-- begin --
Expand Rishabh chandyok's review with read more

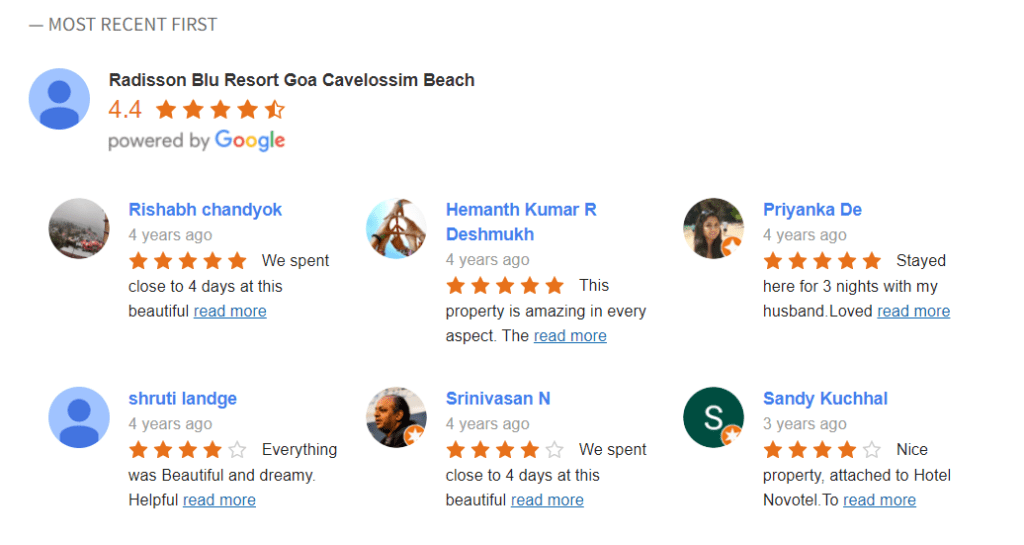click(230, 311)
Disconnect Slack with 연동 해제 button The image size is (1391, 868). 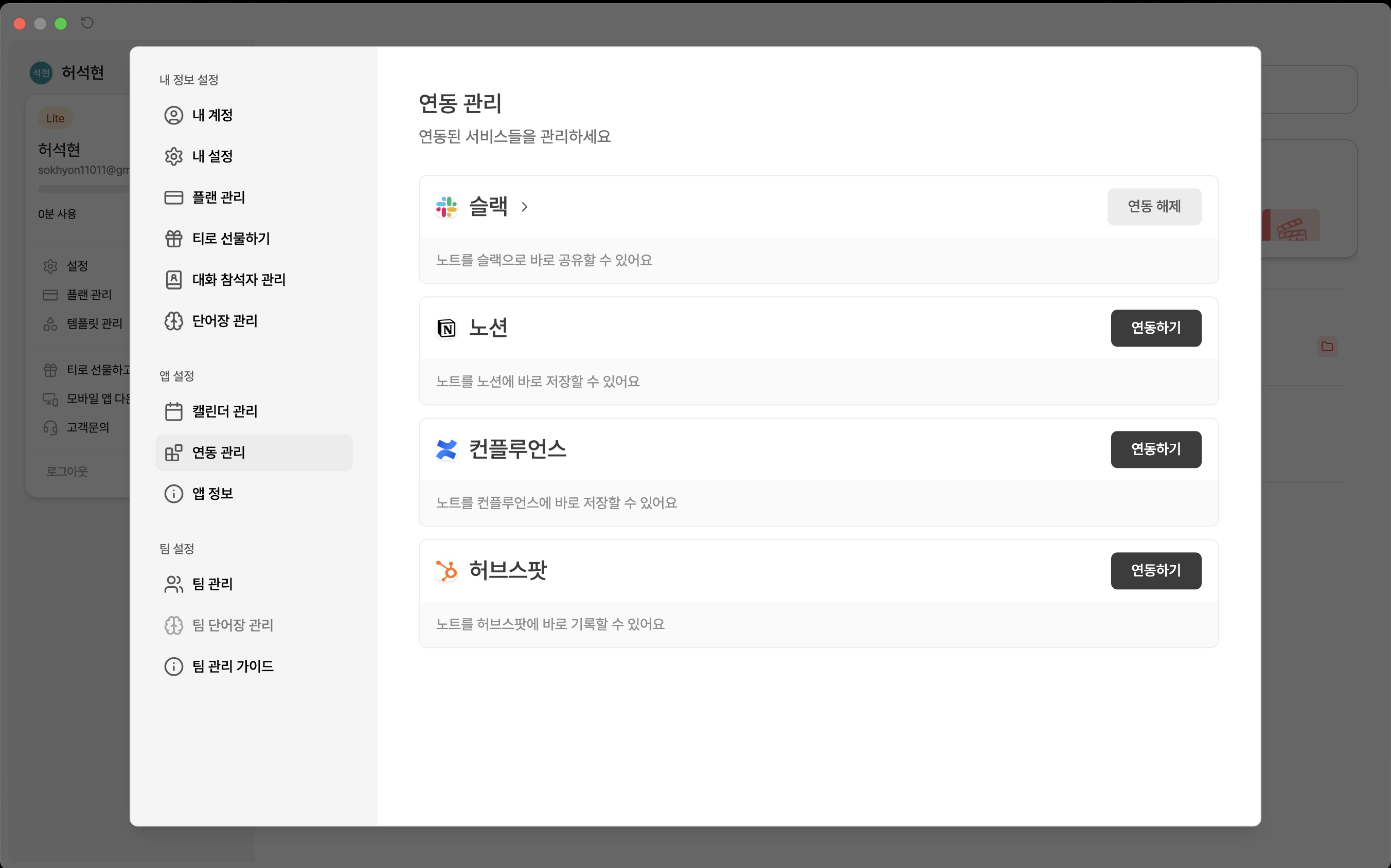coord(1154,207)
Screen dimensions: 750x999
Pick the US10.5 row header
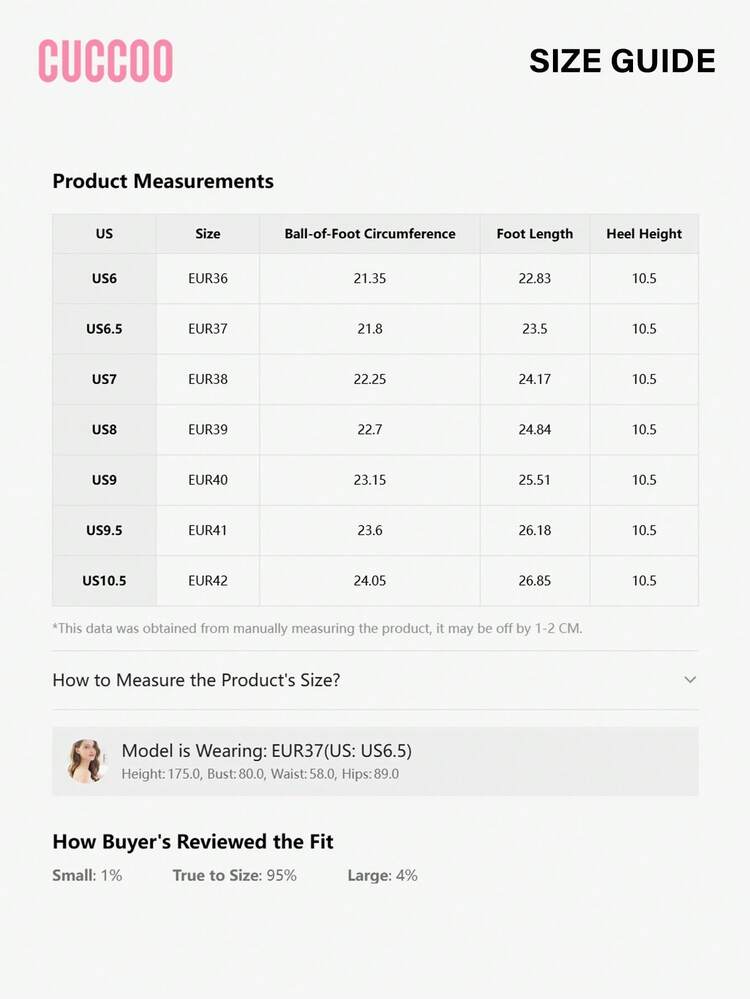pos(104,581)
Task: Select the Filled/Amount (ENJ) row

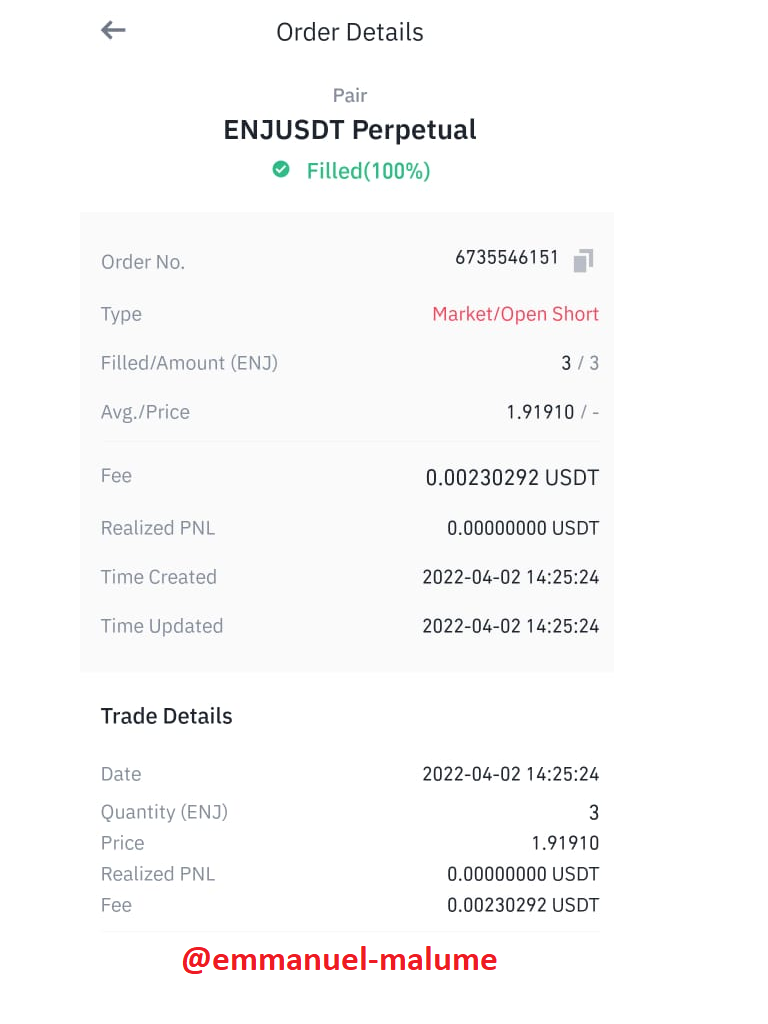Action: pos(349,363)
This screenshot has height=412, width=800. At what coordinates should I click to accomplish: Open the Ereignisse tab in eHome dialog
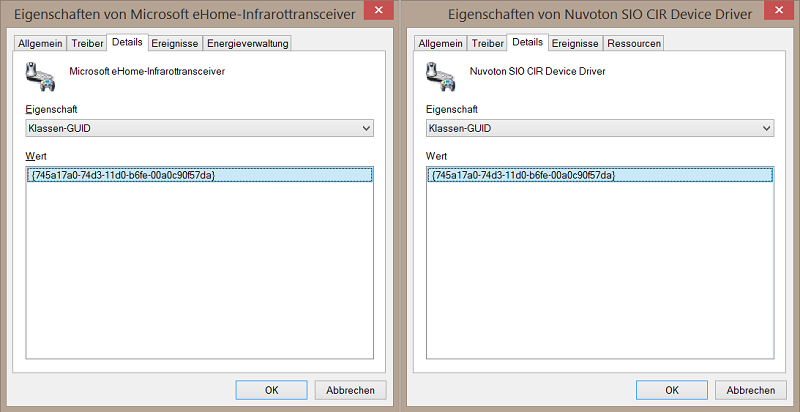(175, 44)
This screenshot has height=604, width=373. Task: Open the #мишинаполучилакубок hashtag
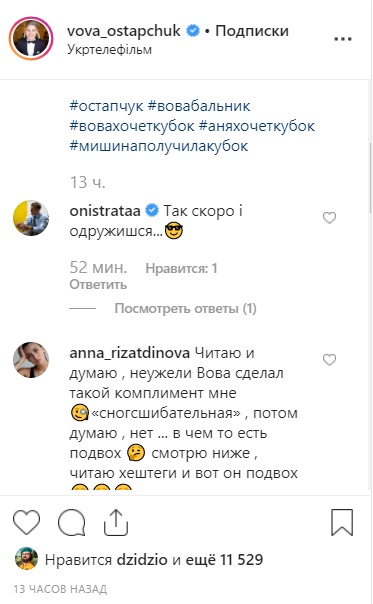click(159, 146)
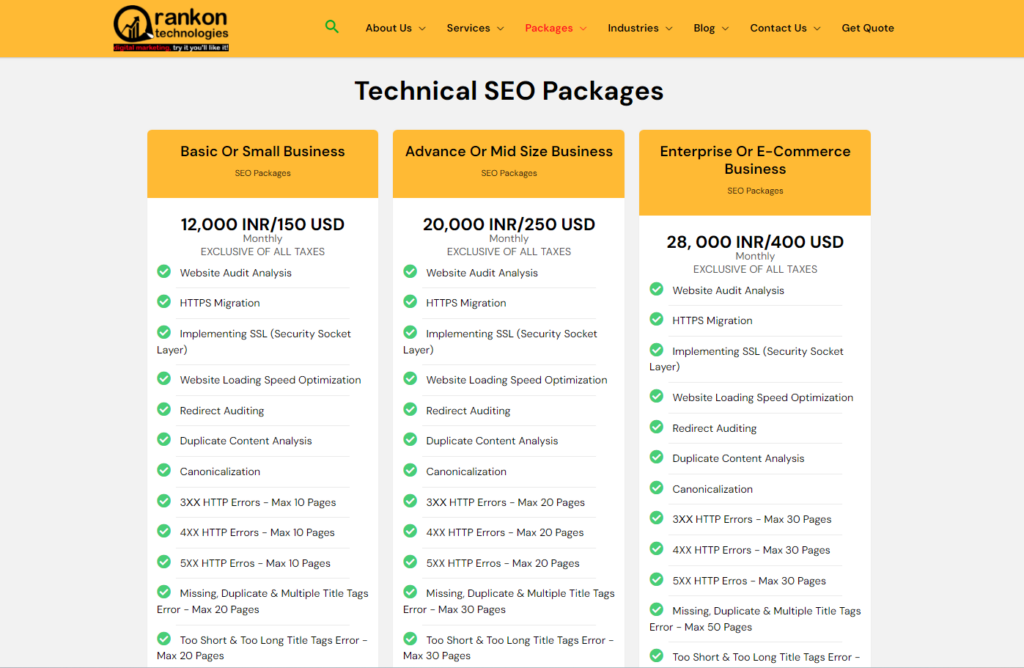Click the checkmark beside Redirect Auditing in Basic plan
Image resolution: width=1024 pixels, height=668 pixels.
click(163, 409)
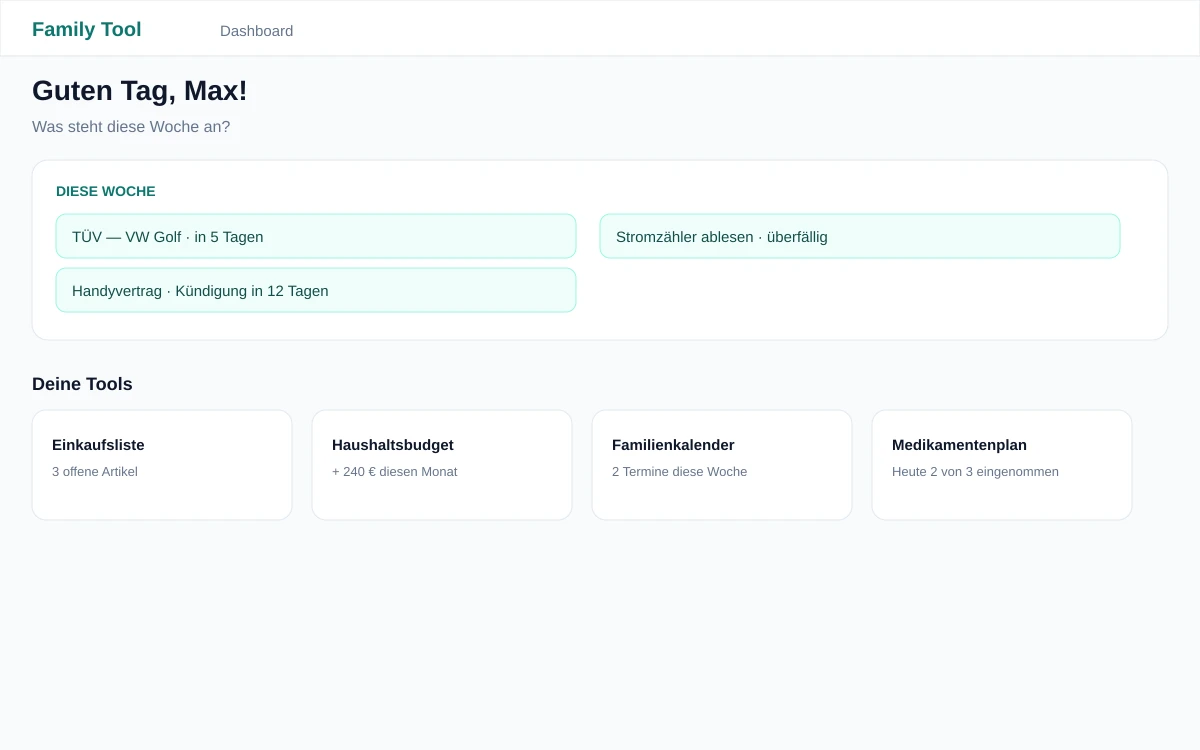Select the TÜV VW Golf reminder
Viewport: 1200px width, 750px height.
click(x=316, y=236)
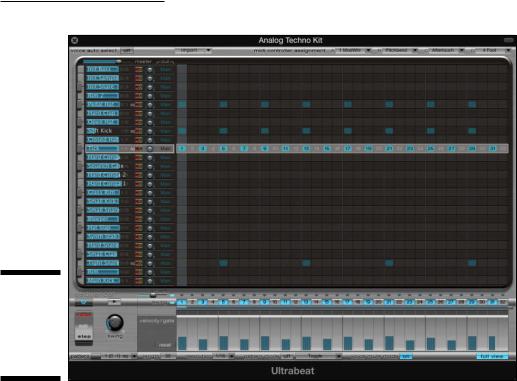Click the full view button
The width and height of the screenshot is (517, 381).
492,356

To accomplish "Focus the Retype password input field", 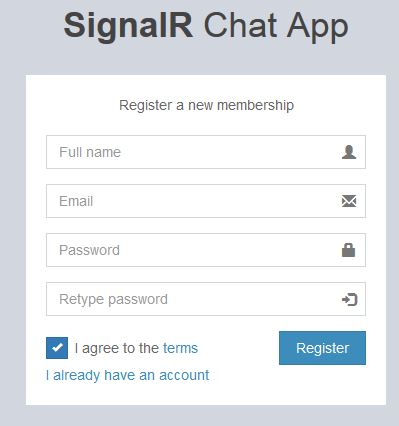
-- end --
Please return the records above unchanged, starting with the line that contains "Screen dimensions: 750x999" and going on through the last line of the records, with both ends included. Leave the pictures out of your answer.

• Task answer:
Screen dimensions: 750x999
Pick the US10.5 row header
pos(104,581)
Task: Select the Filled/Amount (ENJ) row

Action: pos(349,363)
This screenshot has height=412, width=800. At what coordinates should I click to accomplish: Open the Ereignisse tab in eHome dialog
(175, 44)
This screenshot has height=604, width=373. Task: Open the #мишинаполучилакубок hashtag
click(159, 146)
Click the checkmark beside Redirect Auditing in Basic plan
Image resolution: width=1024 pixels, height=668 pixels.
click(163, 409)
Select the TÜV VW Golf reminder
Viewport: 1200px width, 750px height.
click(x=316, y=236)
Click the full view button
The width and height of the screenshot is (517, 381).
492,356

To accomplish "Focus the Retype password input field", 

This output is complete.